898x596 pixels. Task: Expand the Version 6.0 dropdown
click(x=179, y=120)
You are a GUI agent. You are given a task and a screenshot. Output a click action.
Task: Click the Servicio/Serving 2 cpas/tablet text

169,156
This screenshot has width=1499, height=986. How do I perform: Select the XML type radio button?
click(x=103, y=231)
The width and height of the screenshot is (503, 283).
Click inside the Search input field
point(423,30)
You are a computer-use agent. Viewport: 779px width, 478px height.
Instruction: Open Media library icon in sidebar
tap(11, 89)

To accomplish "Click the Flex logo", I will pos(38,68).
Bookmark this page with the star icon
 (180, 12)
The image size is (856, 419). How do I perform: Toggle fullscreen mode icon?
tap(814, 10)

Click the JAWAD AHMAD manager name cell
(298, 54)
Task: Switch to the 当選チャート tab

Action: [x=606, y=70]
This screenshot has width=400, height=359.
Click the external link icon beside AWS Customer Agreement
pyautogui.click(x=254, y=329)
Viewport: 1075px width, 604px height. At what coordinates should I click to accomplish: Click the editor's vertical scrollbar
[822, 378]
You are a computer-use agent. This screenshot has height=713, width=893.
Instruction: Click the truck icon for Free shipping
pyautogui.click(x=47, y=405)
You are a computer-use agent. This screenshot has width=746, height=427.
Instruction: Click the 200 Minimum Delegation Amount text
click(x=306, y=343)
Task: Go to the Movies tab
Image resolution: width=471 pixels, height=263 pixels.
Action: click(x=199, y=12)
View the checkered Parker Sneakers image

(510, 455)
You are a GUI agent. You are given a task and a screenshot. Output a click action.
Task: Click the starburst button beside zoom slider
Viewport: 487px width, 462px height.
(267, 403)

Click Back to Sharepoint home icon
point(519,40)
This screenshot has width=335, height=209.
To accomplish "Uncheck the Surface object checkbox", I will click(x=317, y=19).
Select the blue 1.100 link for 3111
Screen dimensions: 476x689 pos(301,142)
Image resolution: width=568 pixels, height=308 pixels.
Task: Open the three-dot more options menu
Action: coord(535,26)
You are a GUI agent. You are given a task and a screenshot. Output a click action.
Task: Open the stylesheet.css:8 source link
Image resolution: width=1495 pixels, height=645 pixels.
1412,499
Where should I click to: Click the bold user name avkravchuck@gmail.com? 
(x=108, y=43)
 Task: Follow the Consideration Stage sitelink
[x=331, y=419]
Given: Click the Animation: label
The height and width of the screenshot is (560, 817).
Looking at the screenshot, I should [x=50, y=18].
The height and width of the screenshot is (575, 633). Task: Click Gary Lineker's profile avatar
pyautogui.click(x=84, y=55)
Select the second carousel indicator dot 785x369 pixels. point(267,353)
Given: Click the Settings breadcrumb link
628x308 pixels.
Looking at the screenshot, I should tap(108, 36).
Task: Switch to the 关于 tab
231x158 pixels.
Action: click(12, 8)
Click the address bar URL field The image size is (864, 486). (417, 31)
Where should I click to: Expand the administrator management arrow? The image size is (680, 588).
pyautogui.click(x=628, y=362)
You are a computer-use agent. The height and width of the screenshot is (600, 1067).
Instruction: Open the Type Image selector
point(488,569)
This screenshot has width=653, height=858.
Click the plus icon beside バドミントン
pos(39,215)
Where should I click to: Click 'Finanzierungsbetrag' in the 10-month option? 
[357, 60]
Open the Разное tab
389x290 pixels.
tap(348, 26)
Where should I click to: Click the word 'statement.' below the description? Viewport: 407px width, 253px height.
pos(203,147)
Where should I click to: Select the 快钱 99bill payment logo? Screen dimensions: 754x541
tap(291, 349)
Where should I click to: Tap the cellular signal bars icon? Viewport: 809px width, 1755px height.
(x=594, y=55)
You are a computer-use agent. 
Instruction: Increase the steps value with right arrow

• [Task requirements] Restate the whole listing exactly.

• [Reply]
898x596 pixels. Task: Expand the Version 6.0 dropdown
click(x=179, y=120)
You are a GUI agent. You are given a task and a screenshot. Output a click action.
Task: Click the Servicio/Serving 2 cpas/tablet text

169,156
This screenshot has width=1499, height=986. How do I perform: Select the XML type radio button?
click(x=103, y=231)
The width and height of the screenshot is (503, 283).
Click inside the Search input field
point(423,30)
You are a computer-use agent. Viewport: 779px width, 478px height.
Instruction: Open Media library icon in sidebar
tap(11, 89)

To accomplish "Click the Flex logo", I will pos(38,68).
Bookmark this page with the star icon
 (180, 12)
The image size is (856, 419). How do I perform: Toggle fullscreen mode icon?
tap(814, 10)

Click the JAWAD AHMAD manager name cell
(298, 54)
Task: Switch to the 当選チャート tab

Action: [x=606, y=70]
This screenshot has width=400, height=359.
Click the external link icon beside AWS Customer Agreement
pyautogui.click(x=254, y=329)
Viewport: 1075px width, 604px height. At what coordinates should I click to accomplish: Click the editor's vertical scrollbar
[822, 378]
You are a computer-use agent. This screenshot has height=713, width=893.
Instruction: Click the truck icon for Free shipping
pyautogui.click(x=47, y=405)
You are a computer-use agent. This screenshot has width=746, height=427.
Instruction: Click the 200 Minimum Delegation Amount text
click(x=306, y=343)
Task: Go to the Movies tab
Image resolution: width=471 pixels, height=263 pixels.
Action: click(x=199, y=12)
View the checkered Parker Sneakers image

(510, 455)
You are a GUI agent. You are given a task and a screenshot. Output a click action.
Task: Click the starburst button beside zoom slider
Viewport: 487px width, 462px height.
(267, 403)

Click Back to Sharepoint home icon
point(519,40)
This screenshot has width=335, height=209.
To accomplish "Uncheck the Surface object checkbox", I will click(x=317, y=19).
Select the blue 1.100 link for 3111
Screen dimensions: 476x689 pos(301,142)
Image resolution: width=568 pixels, height=308 pixels.
Task: Open the three-dot more options menu
Action: coord(535,26)
You are a GUI agent. You are given a task and a screenshot. Output a click action.
Task: Open the stylesheet.css:8 source link
Image resolution: width=1495 pixels, height=645 pixels.
1412,499
Where should I click to: Click the bold user name avkravchuck@gmail.com? 
(x=108, y=43)
 Task: Follow the Consideration Stage sitelink
[x=331, y=419]
Given: Click the Animation: label
The height and width of the screenshot is (560, 817).
Looking at the screenshot, I should [x=50, y=18].
The height and width of the screenshot is (575, 633). Task: Click Gary Lineker's profile avatar
pyautogui.click(x=84, y=55)
Select the second carousel indicator dot 785x369 pixels. point(267,353)
Given: Click the Settings breadcrumb link
628x308 pixels.
Looking at the screenshot, I should tap(108, 36).
Task: Switch to the 关于 tab
231x158 pixels.
Action: click(12, 8)
Click the address bar URL field The image size is (864, 486). (417, 31)
Where should I click to: Expand the administrator management arrow? The image size is (680, 588).
pyautogui.click(x=628, y=362)
You are a computer-use agent. The height and width of the screenshot is (600, 1067).
Instruction: Open the Type Image selector
point(488,569)
This screenshot has width=653, height=858.
Click the plus icon beside バドミントン
pos(39,215)
Where should I click to: Click 'Finanzierungsbetrag' in the 10-month option? 
[357, 60]
Open the Разное tab
389x290 pixels.
tap(348, 26)
Where should I click to: Click the word 'statement.' below the description? Viewport: 407px width, 253px height.
pos(203,147)
Where should I click to: Select the 快钱 99bill payment logo? Screen dimensions: 754x541
tap(291, 349)
Where should I click to: Tap the cellular signal bars icon? Viewport: 809px width, 1755px height.
(x=594, y=55)
You are a computer-use agent. 
Instruction: Increase the steps value with right arrow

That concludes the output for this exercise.